WORK TO BE COMPLETED -
Restate each entry shown beneath this instruction, keeping its wording intact.

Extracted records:
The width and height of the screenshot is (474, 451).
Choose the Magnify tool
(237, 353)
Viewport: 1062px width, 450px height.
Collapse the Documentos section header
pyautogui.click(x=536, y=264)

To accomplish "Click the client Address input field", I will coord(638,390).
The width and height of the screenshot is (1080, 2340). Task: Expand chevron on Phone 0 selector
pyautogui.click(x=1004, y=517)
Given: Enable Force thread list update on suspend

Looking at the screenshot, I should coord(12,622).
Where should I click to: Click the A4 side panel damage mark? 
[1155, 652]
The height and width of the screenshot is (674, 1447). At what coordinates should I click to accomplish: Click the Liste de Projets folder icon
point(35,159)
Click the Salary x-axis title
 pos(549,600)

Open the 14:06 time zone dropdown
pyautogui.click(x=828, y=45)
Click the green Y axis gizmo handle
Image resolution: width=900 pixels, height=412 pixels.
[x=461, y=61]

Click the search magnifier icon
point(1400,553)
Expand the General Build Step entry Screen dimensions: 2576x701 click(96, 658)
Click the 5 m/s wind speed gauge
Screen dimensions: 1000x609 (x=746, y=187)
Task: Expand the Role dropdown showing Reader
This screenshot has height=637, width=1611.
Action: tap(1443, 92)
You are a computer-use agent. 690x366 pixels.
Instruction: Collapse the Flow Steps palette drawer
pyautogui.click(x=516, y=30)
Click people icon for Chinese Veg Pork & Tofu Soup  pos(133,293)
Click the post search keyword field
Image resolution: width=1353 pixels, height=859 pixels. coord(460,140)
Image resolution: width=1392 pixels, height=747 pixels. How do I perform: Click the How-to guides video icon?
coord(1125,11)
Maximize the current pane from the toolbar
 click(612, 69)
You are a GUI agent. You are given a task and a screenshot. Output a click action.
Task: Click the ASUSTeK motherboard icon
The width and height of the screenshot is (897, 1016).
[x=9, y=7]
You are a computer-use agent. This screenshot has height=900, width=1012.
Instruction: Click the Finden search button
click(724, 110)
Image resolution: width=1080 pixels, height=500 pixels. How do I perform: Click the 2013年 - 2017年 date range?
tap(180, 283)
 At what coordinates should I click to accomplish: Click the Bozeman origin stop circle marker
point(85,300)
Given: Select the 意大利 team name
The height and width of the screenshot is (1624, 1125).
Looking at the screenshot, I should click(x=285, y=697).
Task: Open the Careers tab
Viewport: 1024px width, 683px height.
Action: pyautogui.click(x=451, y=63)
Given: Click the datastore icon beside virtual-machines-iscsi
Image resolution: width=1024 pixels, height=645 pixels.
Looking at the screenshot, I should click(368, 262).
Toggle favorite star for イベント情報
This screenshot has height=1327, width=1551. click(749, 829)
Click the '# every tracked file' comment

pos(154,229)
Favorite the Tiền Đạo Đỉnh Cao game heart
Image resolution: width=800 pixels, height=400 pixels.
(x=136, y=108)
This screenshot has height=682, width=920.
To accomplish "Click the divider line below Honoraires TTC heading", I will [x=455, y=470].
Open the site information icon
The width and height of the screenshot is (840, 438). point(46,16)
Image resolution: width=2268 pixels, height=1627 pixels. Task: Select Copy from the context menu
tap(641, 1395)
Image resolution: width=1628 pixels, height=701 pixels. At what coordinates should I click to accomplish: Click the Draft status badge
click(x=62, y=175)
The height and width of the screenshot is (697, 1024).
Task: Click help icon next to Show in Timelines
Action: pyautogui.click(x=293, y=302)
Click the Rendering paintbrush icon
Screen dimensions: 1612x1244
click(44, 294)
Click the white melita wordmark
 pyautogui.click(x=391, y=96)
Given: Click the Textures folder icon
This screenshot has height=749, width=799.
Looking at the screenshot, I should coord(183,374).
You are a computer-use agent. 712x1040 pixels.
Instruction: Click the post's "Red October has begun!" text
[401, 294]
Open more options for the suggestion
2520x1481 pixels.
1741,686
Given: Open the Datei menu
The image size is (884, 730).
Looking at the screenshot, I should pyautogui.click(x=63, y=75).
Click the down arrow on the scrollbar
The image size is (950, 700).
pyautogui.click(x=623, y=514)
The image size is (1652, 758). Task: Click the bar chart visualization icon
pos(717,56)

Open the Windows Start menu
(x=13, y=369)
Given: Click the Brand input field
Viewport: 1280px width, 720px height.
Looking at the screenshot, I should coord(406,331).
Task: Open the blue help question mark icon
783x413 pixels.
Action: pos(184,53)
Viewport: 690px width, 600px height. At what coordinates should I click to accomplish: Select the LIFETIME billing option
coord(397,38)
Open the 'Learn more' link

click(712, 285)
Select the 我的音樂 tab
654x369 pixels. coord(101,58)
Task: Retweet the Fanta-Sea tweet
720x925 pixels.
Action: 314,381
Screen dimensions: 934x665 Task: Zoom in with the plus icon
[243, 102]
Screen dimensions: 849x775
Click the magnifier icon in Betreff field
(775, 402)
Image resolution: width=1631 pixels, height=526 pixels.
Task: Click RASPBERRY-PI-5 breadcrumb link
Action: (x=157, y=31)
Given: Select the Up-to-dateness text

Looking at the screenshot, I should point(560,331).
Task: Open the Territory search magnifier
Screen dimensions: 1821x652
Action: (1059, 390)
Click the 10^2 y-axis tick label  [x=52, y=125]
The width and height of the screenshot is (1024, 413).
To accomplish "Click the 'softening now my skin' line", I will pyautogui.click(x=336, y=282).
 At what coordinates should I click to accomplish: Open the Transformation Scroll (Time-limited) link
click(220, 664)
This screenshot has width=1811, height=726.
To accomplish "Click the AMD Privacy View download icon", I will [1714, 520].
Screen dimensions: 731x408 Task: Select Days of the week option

SOLUTION TO THIS TASK -
The width and height of the screenshot is (474, 451).
Choose the Magnify tool
(237, 353)
Viewport: 1062px width, 450px height.
Collapse the Documentos section header
pyautogui.click(x=536, y=264)

To accomplish "Click the client Address input field", I will coord(638,390).
The width and height of the screenshot is (1080, 2340). Task: Expand chevron on Phone 0 selector
pyautogui.click(x=1004, y=517)
Given: Enable Force thread list update on suspend

Looking at the screenshot, I should coord(12,622).
Where should I click to: Click the A4 side panel damage mark? 
[1155, 652]
The height and width of the screenshot is (674, 1447). At what coordinates should I click to accomplish: Click the Liste de Projets folder icon
point(35,159)
Click the Salary x-axis title
 pos(549,600)

Open the 14:06 time zone dropdown
pyautogui.click(x=828, y=45)
Click the green Y axis gizmo handle
Image resolution: width=900 pixels, height=412 pixels.
[x=461, y=61]

Click the search magnifier icon
point(1400,553)
Expand the General Build Step entry Screen dimensions: 2576x701 click(96, 658)
Click the 5 m/s wind speed gauge
Screen dimensions: 1000x609 (x=746, y=187)
Task: Expand the Role dropdown showing Reader
This screenshot has height=637, width=1611.
Action: tap(1443, 92)
You are a computer-use agent. 690x366 pixels.
Instruction: Collapse the Flow Steps palette drawer
pyautogui.click(x=516, y=30)
Click people icon for Chinese Veg Pork & Tofu Soup  pos(133,293)
Click the post search keyword field
Image resolution: width=1353 pixels, height=859 pixels. coord(460,140)
Image resolution: width=1392 pixels, height=747 pixels. How do I perform: Click the How-to guides video icon?
coord(1125,11)
Maximize the current pane from the toolbar
 click(612, 69)
You are a GUI agent. You are given a task and a screenshot. Output a click action.
Task: Click the ASUSTeK motherboard icon
The width and height of the screenshot is (897, 1016).
[x=9, y=7]
You are a computer-use agent. This screenshot has height=900, width=1012.
Instruction: Click the Finden search button
click(724, 110)
Image resolution: width=1080 pixels, height=500 pixels. How do I perform: Click the 2013年 - 2017年 date range?
tap(180, 283)
 At what coordinates should I click to accomplish: Click the Bozeman origin stop circle marker
point(85,300)
Given: Select the 意大利 team name
The height and width of the screenshot is (1624, 1125).
Looking at the screenshot, I should click(x=285, y=697).
Task: Open the Careers tab
Viewport: 1024px width, 683px height.
Action: pyautogui.click(x=451, y=63)
Given: Click the datastore icon beside virtual-machines-iscsi
Image resolution: width=1024 pixels, height=645 pixels.
Looking at the screenshot, I should click(368, 262).
Toggle favorite star for イベント情報
This screenshot has height=1327, width=1551. click(749, 829)
Click the '# every tracked file' comment

pos(154,229)
Favorite the Tiền Đạo Đỉnh Cao game heart
Image resolution: width=800 pixels, height=400 pixels.
(x=136, y=108)
This screenshot has height=682, width=920.
To accomplish "Click the divider line below Honoraires TTC heading", I will [x=455, y=470].
Open the site information icon
The width and height of the screenshot is (840, 438). point(46,16)
Image resolution: width=2268 pixels, height=1627 pixels. Task: Select Copy from the context menu
tap(641, 1395)
Image resolution: width=1628 pixels, height=701 pixels. At what coordinates should I click to accomplish: Click the Draft status badge
click(x=62, y=175)
The height and width of the screenshot is (697, 1024).
Task: Click help icon next to Show in Timelines
Action: pyautogui.click(x=293, y=302)
Click the Rendering paintbrush icon
Screen dimensions: 1612x1244
click(44, 294)
Click the white melita wordmark
 pyautogui.click(x=391, y=96)
Given: Click the Textures folder icon
This screenshot has height=749, width=799.
Looking at the screenshot, I should coord(183,374).
You are a computer-use agent. 712x1040 pixels.
Instruction: Click the post's "Red October has begun!" text
[401, 294]
Open more options for the suggestion
2520x1481 pixels.
1741,686
Given: Open the Datei menu
The image size is (884, 730).
Looking at the screenshot, I should pyautogui.click(x=63, y=75).
Click the down arrow on the scrollbar
The image size is (950, 700).
pyautogui.click(x=623, y=514)
The image size is (1652, 758). Task: Click the bar chart visualization icon
pos(717,56)

Open the Windows Start menu
(x=13, y=369)
Given: Click the Brand input field
Viewport: 1280px width, 720px height.
Looking at the screenshot, I should coord(406,331).
Task: Open the blue help question mark icon
783x413 pixels.
Action: pos(184,53)
Viewport: 690px width, 600px height. At what coordinates should I click to accomplish: Select the LIFETIME billing option
coord(397,38)
Open the 'Learn more' link

click(712, 285)
Select the 我的音樂 tab
654x369 pixels. coord(101,58)
Task: Retweet the Fanta-Sea tweet
720x925 pixels.
Action: 314,381
Screen dimensions: 934x665 Task: Zoom in with the plus icon
[243, 102]
Screen dimensions: 849x775
Click the magnifier icon in Betreff field
(775, 402)
Image resolution: width=1631 pixels, height=526 pixels.
Task: Click RASPBERRY-PI-5 breadcrumb link
Action: (x=157, y=31)
Given: Select the Up-to-dateness text

Looking at the screenshot, I should point(560,331).
Task: Open the Territory search magnifier
Screen dimensions: 1821x652
Action: (1059, 390)
Click the 10^2 y-axis tick label  [x=52, y=125]
The width and height of the screenshot is (1024, 413).
To accomplish "Click the 'softening now my skin' line", I will pyautogui.click(x=336, y=282).
 At what coordinates should I click to accomplish: Open the Transformation Scroll (Time-limited) link
click(220, 664)
This screenshot has width=1811, height=726.
To accomplish "Click the AMD Privacy View download icon", I will [1714, 520].
Screen dimensions: 731x408 Task: Select Days of the week option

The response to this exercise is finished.